Y también está, de manera esencial, lo que sí es este libro: una novela escrita con tal facilidad que se olvidan prontísimo las palabras para deslizarse rápidamente por una trama fluida, una historia bien armada, tan cruel como grotesca; farsa exagerada de una realidad de suyo pantagruélica y donde no hay buena intenciones, redentores ni final feliz. Ni siquiera el escritor se salva —el que aparece en la novela, no el autor— quien por fin cede, mata, obedece, teme, traiciona. Con suerte logrará escapar y seguir con sus cultas y cosmopolitas elucubraciones. Lo que cae, ante este retrato despiadado de Chamula, es la idea del antropólogo, el activista o el escritor en lenguas: el buen salvaje agraviado y ofendido, víctima mayestática que tolera y resiste.

Aquí, los indígenas de ambos bandos luchan por las rutas del trasiego de drogas y personas. Esta narconovela es más cercana a Élmer Mendoza que a Miguel León Portilla. A través del retrato de la violencia, Mikel Ruiz hace una la crítica feroz de una faceta de nuestro país que rara vez se encarna: violenta, sanguinaria, arbitraria y cercana, fortuita y arbitraria. El libro se sitúa en Chiapas, en un entorno indígena: podría suceder en Sonora, Chihuahua, Nayarit o Jalisco entre seris, mayos, yaquis, tepehuanos, tarahumaras, huicholes o coras. No se trata de comunidades en lucha por la dignidad o la justicia, sino de individuos que cobran venganza y luchan por el poder y el territorio con una ferocidad inusitada. Y es indígena porque también hay memoria y tradición oral de violencia en las comunidades, ahora revestidas de ropajes externos perfectamente apropiados y naturalizados.

Y está escrita en español, solamente, sin traducción, puesto que no pretende ganar concursos ni demostrar pertenencia, adscripción o fidelidad alguna. Se sostiene en su propia trama y voz; tras los chujs y los enredos se esconden la insumisión femenina y las armas de alto poder. El horror no se disfraza, pero sí se aligera con el humor macabro, el dibujo fino de los personajes, la lengua vertiginosa donde vemos cómo el murciélago, sots’, se convierte en vampiro. La historia se resume en un símbolo: la sustitución de la escultura del héroe local, El Pajarito, que antes estaba en la plaza, por la del hijo de Juan Pérez Jolote —el hijo del baluarte de la literatura indigenista— que el jefe se la ha llevado a su jardín y ha cambiado la vara de mando de la escultura por una AK-47.

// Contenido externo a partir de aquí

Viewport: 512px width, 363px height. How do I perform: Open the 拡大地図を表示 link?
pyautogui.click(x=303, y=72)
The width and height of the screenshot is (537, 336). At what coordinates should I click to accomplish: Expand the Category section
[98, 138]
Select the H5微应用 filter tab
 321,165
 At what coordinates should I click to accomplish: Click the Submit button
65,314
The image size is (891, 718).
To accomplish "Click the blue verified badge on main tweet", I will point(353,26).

Éste es un buen libro de literatura —sin el adjetivo o apellido de indígena. La trama se despliega en Chamula: sede del primer Centro Indigenista, el de las velas y los rezos, de las cruces y las fiestas. Aunque el contexto y el escritor lo sean de allí, aquí apuesta por desprenderse de la carga emblemática y hacer literatura, a secas, sobre estos hombres murciélago, iracundos y terribles. Ojalá y abra una puerta para escapar del arquetipo aprisionante, impuesto y autoimpuesto por un imaginario sobre lo que es y lo que no es indígena.

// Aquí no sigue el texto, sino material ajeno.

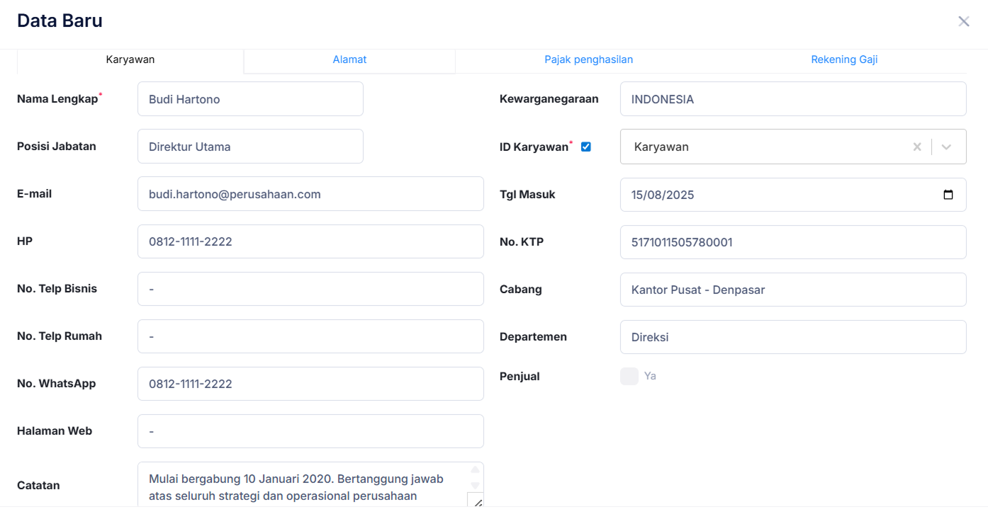This screenshot has height=514, width=988.
Task: Click the Kewarganegaraan field
Action: 792,99
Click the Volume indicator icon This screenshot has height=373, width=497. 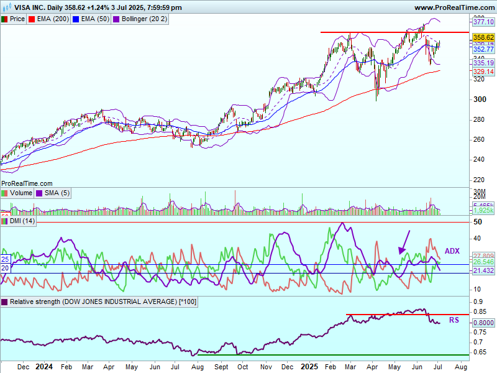click(5, 193)
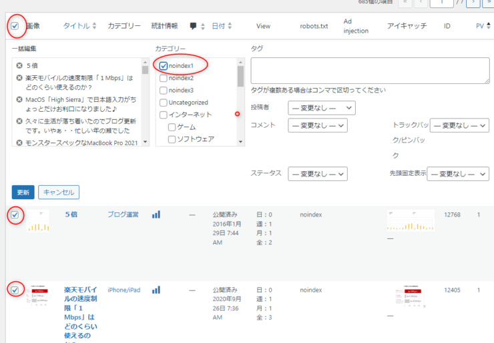Toggle the select-all checkbox in table header
494x343 pixels.
15,26
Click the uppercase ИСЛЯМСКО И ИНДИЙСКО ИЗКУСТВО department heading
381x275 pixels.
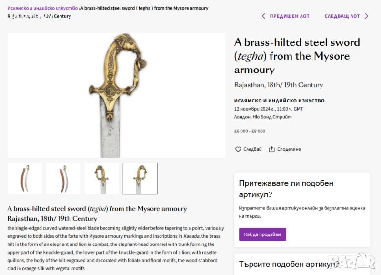pos(279,101)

El mérito principal de este libro es servir de espejo a otra indianidad, menos fotogénica, nada romántica ni folk, donde la típica Madre Tierra es más bien la Abuela Caníbal de los mitos: se nutre de la sangre de sus nietos. Y los muertos no son los que visitan el altar con cempasúchil, sino los que el Matapollos disuelve en ácido.